DOI : 10.17577/IJERTV3IS091129

Download Full-Text PDF Cite this Publication

Text Only Version

Exploring Efficiency of Mapreducing Techniques using ESAMR Algorithm

Discovering Number of Clusters using Kmeans Algorithm

Neha Nayak Prasad Chitnis

Department of Information Technology Department of Information technology

      1. Institute of Technology Datta Meghe College of Engineering Chembur,Mumbai. Navi Mumbai.

        Abstract-In recent year the amount of data stored has increased exponentially so it is important to keep it properly. Our paper presents a technique which assist in processing extensive amount of data. Big data the term itself represents the type of data we are dealing with. When an employee or any trained professional have to work on data pertaining to this range it becomes essential that they use techniques which not only improve the performance of the system but also presents a better way of doing the work. In our paper we have explored the usage of map reducing techniques in the world that comprises of huge amount of data .For that we require scheduling algorithms which are one of the major factors when it comes to dealing with big data.Scheduling algorithm compresses the necessary data without causing any variation in itss outcome. In our paper we present an overview of the working of one such scheduling algorithm i.e. ESAMR using k means algorithm.

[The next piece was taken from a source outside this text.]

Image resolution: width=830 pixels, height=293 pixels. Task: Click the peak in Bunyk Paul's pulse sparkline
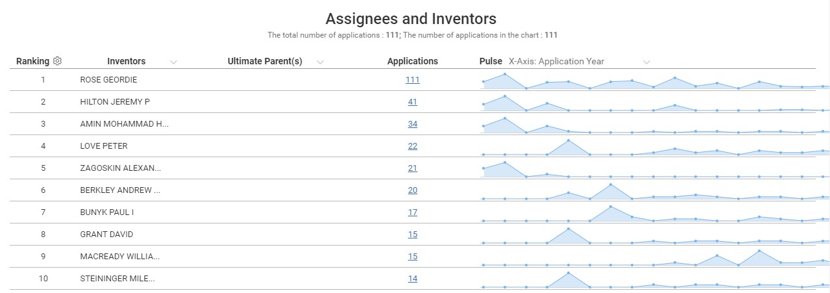611,207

        Keyword-Bigdata , Mapreduce ,ESAMR ,K-means

        1. INTRODUCTION

          Big data is a term that is used to represent large amount of data and resources which we are unable to process using traditional data processing applications. Big data is a term which was unheard of 5-10 years ago. Lets put it into perspective-over 90% of the current data was created over the last two years. And data will continue its growth as it is being collected from information-sensing mobile devices, aerial sensory technologies, software log, cameras, microphones, radio frequency identifiers (RFID) readers, and wireless sensor networks. Collecting large amount of data from different sources and storing it systematically is one aspect and using this structured or unstructured data to get important information for the benefit of the company is another aspect. Big data helps its users to find required information quickly, efficiently and cost effectively. After considering that average enterprise will need to manage 50 times more information by the year 2020 while increasing IT staff by only 1.5 percent the importance of big data is understood. Now companies have to handle integrating big data models into existing infrastructure to keep a check on the efficiency and privacy of the system. The other

          noticeable drawback of having unstructured data was that security information and event management tools werent designed to handle unstructured data, But now we have big data applications that are now an integral part of the security management as they help to clean, organize and solve query even in heterogeneous, incomplete and noisy data. Another problem that arises is how to deal with the ever increasing set of information in big data ?. In this paper we present one such technique that can be used when we encounter such problem which is referred to as Hadoop's MapReduce technique. It's a programming paradigm that takes a set of intensive data processes it and distributes the result across endless number of Hadoop clusters .Introduction of such techniques have been the turning point in supporting the needs of enormous processing capabilities required by bigdata.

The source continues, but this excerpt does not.